### [REQUIRED WORK]
Take each line below that has "computer" and copy it.

### [RECORDS FOR THIS EXERCISE]

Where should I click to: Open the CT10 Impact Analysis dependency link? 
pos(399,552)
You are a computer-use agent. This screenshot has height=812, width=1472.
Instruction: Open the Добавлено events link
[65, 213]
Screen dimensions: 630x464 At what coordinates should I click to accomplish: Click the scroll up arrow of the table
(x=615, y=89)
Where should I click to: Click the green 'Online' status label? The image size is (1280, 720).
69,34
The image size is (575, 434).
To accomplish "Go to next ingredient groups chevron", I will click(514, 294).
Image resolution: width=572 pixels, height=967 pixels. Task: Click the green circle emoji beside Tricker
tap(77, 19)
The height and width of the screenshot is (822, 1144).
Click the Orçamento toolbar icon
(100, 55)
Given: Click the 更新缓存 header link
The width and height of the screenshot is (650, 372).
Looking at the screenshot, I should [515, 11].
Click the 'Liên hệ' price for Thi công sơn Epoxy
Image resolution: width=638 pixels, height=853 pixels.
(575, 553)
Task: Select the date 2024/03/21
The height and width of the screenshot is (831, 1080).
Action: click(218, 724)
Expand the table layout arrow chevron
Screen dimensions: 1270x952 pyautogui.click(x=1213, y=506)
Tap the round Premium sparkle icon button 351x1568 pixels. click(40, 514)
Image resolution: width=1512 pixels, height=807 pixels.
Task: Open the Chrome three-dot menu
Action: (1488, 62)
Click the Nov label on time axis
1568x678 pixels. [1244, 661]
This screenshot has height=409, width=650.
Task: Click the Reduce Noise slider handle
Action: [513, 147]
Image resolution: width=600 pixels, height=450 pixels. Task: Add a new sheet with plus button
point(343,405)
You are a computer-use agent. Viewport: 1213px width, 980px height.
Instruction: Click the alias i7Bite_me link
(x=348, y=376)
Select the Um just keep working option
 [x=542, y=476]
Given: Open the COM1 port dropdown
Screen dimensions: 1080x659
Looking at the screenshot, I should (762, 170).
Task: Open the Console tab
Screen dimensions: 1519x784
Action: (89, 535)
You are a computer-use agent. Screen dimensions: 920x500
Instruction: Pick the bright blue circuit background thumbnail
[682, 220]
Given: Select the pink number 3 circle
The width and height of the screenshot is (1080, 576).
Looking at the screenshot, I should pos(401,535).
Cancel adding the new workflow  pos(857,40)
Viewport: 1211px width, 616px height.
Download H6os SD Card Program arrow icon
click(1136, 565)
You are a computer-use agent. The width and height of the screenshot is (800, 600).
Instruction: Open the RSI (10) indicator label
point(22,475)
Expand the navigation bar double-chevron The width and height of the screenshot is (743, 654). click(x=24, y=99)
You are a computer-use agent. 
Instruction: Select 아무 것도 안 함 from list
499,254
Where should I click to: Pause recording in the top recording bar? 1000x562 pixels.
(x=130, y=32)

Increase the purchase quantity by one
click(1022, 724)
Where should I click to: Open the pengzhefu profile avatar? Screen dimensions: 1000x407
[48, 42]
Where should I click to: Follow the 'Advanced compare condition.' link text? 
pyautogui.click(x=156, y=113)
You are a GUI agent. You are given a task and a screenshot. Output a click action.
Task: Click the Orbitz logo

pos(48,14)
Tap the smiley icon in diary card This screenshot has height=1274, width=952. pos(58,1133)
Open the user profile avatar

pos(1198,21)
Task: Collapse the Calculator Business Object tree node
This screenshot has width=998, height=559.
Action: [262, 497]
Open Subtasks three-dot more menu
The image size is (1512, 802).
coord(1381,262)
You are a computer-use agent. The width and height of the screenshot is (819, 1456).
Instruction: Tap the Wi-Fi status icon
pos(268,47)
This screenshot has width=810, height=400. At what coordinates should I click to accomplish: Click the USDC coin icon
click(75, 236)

### [RESPONSE]
You are a computer-use agent. This screenshot has height=812, width=1472.
You are a computer-use agent. Viewport: 1213px width, 980px height.
You are a computer-use agent. Screen dimensions: 920x500
You are a computer-use agent. The width and height of the screenshot is (800, 600).
You are a computer-use agent. 
You are a computer-use agent. The width and height of the screenshot is (819, 1456).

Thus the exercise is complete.